Rasul Rza was born Rasul Ibrahim oglu Rzayev on May 19, 1910, in Goychay. He studied at the Transcaucasus Communist University, the Azerbaijan Scientific Research Institute and the Soviet Cinematography Institute. He was Chairman of Writers' Union of Azerbaijan in 1939, minister of Azerbaijani Cinematography (1945–48), chief editor of the Azerbaijani Soviet Encyclopedia (1966–75), and a member of the board of directors of the USSR Union of Writers (from 1964). From the start of his writing career, he adopted a shortened name Rasul Rza.
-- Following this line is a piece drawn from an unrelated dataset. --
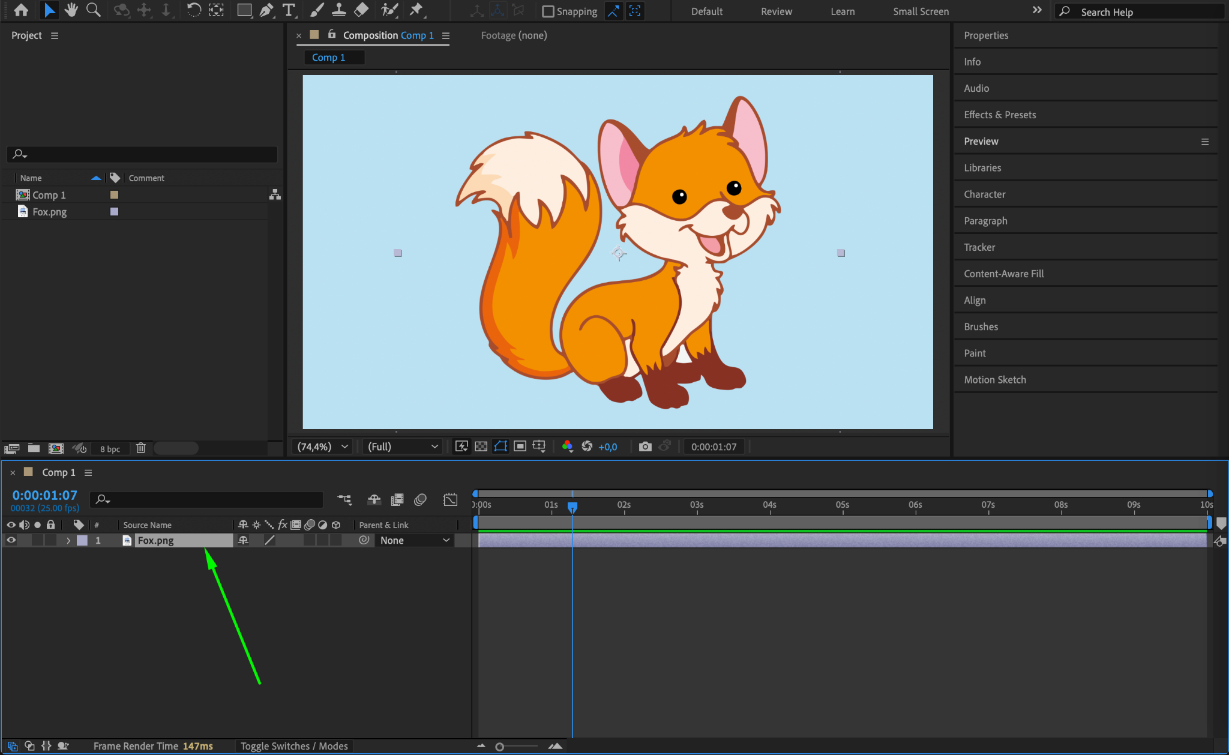This screenshot has width=1229, height=755.
Task: Select the Type tool
Action: coord(289,10)
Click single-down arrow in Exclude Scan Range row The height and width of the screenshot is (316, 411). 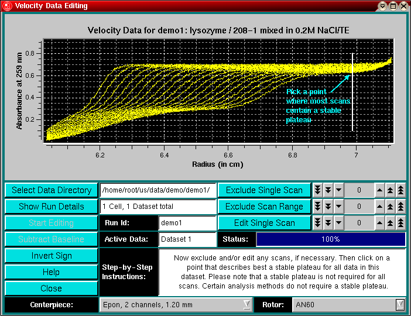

His first poem was called Bu gün (Today), published in Tbilisi. His serious, multidimensional writings began in the 1930s. During the Great Patriotic War, he published many novels calling for patriotic spirit. He also wrote a poem about Lenin. In the 1960s, he began writing in a more philosophical tone, relating his novels to intellectual themes, analytical thinking, philosophical approach to daily life, and so forth. The lyrical poems, dramas and prose works he wrote hinted at a sustained and subtle criticism of the Soviet regime, for which he was banned from writing for a period of time. Additionally, he began composing songs based on his poems.

He died in Baku on April 1, 1981, and was buried in Fakhri Khiyaban. A commemoration ceremony was held in his honor in Ankara in 2010.
The writers of Azerbaijan started a Rasul Rza Foundation and present awards to successful writers. It is chaired by Fikrat Goja.